▶ TEXT SECTION
If you’re 65 or older, you still might qualify for this valuable tax break


a man stands in the center of the frame, watching people walk past. the people are holding giant one hundred dollar bills
Rob Dobi

Millions of low- and moderate-income American workers can cut their federal income tax bill each year with the earned income tax credit (EITC). The credit might even put cash back in their pockets.

“Low-income workers may receive a tax refund, even if they do not expect it,” says Maxim Shvedov, senior strategic policy advisor with AARP Public Policy Institute. “This is particularly true in 2026, both because of the earned income tax credit and 2025 tax law changes. For these workers, it may be worthwhile to run the numbers using an online tax calculator or at an in-person tax assistance clinic, such as AARP Foundation Tax-Aide.”

The EITC is worth more if you have one or more qualifying children, but many people without children can still claim a tax break. However, workers 65 and older can only claim the credit in limited circumstances, such as if they have a spouse younger than 65 or a child or grandchild who meets certain IRS qualifications.

▶ EXTRACTED RECORDS
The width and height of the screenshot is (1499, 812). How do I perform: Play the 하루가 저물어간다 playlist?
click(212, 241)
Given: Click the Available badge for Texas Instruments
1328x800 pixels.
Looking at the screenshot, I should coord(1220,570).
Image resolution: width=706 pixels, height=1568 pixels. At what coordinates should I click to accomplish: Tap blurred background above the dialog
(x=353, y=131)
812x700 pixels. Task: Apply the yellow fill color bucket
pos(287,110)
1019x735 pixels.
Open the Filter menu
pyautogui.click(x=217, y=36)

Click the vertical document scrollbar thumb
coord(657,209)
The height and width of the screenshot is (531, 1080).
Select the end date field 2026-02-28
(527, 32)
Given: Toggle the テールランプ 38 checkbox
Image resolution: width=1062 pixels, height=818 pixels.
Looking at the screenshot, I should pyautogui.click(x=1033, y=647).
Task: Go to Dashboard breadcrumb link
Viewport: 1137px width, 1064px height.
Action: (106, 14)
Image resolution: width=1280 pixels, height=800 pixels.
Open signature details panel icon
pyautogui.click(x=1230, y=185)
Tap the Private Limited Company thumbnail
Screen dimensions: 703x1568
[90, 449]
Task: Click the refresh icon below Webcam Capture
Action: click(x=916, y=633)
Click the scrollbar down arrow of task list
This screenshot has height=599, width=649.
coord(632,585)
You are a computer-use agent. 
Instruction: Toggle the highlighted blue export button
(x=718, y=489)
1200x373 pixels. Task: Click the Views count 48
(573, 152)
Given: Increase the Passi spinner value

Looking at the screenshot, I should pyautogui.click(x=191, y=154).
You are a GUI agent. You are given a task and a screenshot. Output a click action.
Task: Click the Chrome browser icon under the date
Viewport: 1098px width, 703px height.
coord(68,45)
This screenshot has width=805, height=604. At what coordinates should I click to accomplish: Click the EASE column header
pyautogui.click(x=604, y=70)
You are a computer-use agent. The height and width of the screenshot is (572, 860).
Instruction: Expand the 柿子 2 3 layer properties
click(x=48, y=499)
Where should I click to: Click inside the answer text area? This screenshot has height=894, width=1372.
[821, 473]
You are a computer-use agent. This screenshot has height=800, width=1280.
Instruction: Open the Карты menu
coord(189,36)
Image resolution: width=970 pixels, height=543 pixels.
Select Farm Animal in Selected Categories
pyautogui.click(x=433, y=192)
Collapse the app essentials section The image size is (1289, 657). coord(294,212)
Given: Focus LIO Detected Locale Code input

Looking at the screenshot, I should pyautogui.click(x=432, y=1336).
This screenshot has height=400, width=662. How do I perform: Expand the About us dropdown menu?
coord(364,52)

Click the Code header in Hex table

▶ EXERCISE DESCRIPTION
In the article on the earned income tax credit, what position does Maxim Shvedov hold?

▶ SOLUTION TO THE PROBLEM
He is a senior strategic policy advisor with AARP Public Policy Institute.